La dernière journée a introduit les outils de budgétisation sensible au climat (BSC), un chantier stratégique pour le Sénégal qui a publié son premier budget vert en 2024. Les participants ont été formés aux marqueurs climat, à l’étiquetage des dépenses, à l’analyse des projets d’investissement et aux mécanismes permettant d’aligner les budgets sur les priorités climatiques.

Les guichets non climatiques tels que la Banque mondiale, BAD, BOAD, BID, UE, FIDA, ont été présentés comme des opportunités majeures pour financer des projets intégrant l’adaptation, à condition de démontrer la prise en compte des risques climatiques.

Des études de cas révélatrices

Les groupes ont travaillé sur trois projets emblématiques :

  • Renforcement de l’offre de soins à Matam et Kédougou : infrastructures sanitaires résilientes, systèmes d’eau et d’énergie sécurisés, surveillance épidémiologique, plans d’urgence.
  • Construction de la route Matam–Tiénaf : surélévation du tracé, ouvrages hydrauliques adaptés aux projections climatiques, matériaux résistants aux fortes températures, solutions fondées sur la nature.
  • Développement durable de la filière mangue en Casamance : variétés résilientes, irrigation économe, agroécologie, unités de transformation, gouvernance renforcée.

Ces exercices ont démontré que l’adaptation n’est pas un volet additionnel, mais une condition de durabilité et de financement.

Vers un développement résilient au climat

Au terme de la formation, les participants ont exprimé leur satisfaction et souligné la pertinence des outils transmis.
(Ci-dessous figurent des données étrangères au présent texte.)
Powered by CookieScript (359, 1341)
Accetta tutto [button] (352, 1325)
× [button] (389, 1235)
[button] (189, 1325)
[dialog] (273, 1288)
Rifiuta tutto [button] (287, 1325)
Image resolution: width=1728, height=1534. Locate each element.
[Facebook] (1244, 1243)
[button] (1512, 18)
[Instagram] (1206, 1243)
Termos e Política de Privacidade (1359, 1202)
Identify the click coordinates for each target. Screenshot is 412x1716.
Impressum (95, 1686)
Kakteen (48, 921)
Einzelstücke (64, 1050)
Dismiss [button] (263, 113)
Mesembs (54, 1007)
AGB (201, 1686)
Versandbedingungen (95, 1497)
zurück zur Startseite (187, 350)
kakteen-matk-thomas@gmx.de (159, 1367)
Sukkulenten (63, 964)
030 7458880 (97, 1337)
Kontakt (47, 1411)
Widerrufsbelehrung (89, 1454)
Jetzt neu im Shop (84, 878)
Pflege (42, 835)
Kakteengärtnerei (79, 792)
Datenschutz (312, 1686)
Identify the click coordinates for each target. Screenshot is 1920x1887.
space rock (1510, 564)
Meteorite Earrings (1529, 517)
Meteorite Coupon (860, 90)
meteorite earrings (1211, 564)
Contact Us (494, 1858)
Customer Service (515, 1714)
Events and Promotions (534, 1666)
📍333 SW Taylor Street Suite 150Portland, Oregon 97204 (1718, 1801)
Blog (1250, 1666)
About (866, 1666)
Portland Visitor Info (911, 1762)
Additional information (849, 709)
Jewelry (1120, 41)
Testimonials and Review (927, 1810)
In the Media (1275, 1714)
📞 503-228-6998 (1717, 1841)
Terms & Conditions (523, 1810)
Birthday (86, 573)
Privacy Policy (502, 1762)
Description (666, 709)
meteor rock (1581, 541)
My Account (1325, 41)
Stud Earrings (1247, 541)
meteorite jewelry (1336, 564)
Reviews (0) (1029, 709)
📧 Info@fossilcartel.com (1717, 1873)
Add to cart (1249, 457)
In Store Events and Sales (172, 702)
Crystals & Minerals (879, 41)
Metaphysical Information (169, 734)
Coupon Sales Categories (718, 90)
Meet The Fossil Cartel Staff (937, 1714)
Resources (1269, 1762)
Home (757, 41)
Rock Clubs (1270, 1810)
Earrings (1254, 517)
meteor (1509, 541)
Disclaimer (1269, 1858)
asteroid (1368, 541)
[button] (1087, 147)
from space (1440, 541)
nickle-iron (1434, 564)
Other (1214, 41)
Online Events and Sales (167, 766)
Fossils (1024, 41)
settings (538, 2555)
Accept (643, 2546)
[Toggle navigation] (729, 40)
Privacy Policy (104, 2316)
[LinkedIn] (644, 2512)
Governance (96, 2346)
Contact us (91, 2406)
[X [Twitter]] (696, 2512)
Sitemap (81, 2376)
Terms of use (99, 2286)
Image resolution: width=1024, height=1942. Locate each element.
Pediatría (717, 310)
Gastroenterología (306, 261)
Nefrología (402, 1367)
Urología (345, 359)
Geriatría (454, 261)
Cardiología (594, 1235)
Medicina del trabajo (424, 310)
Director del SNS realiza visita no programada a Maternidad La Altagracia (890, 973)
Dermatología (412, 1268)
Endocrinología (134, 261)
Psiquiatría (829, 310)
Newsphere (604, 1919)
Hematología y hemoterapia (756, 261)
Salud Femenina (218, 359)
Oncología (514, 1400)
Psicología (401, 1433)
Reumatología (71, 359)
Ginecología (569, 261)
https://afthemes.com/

L’atelier a permis de renforcer la compréhension des risques climatiques, d’améliorer la capacité à intégrer l’adaptation dans les projets sectoriels et de mieux répondre aux exigences des bailleurs. Cette formation marque une étape importante dans la transformation des pratiques de planification, de budgétisation et de gestion des investissements publics.

Dans un pays où les impacts climatiques redessinent les territoires, les économies et les infrastructures, l’intégration systématique de l’adaptation devient un impératif stratégique. L’atelier de Dakar aura contribué à renforcer les compétences nationales et à ancrer une nouvelle culture de développement : anticiper les risques, protéger les populations et sécuriser les investissements.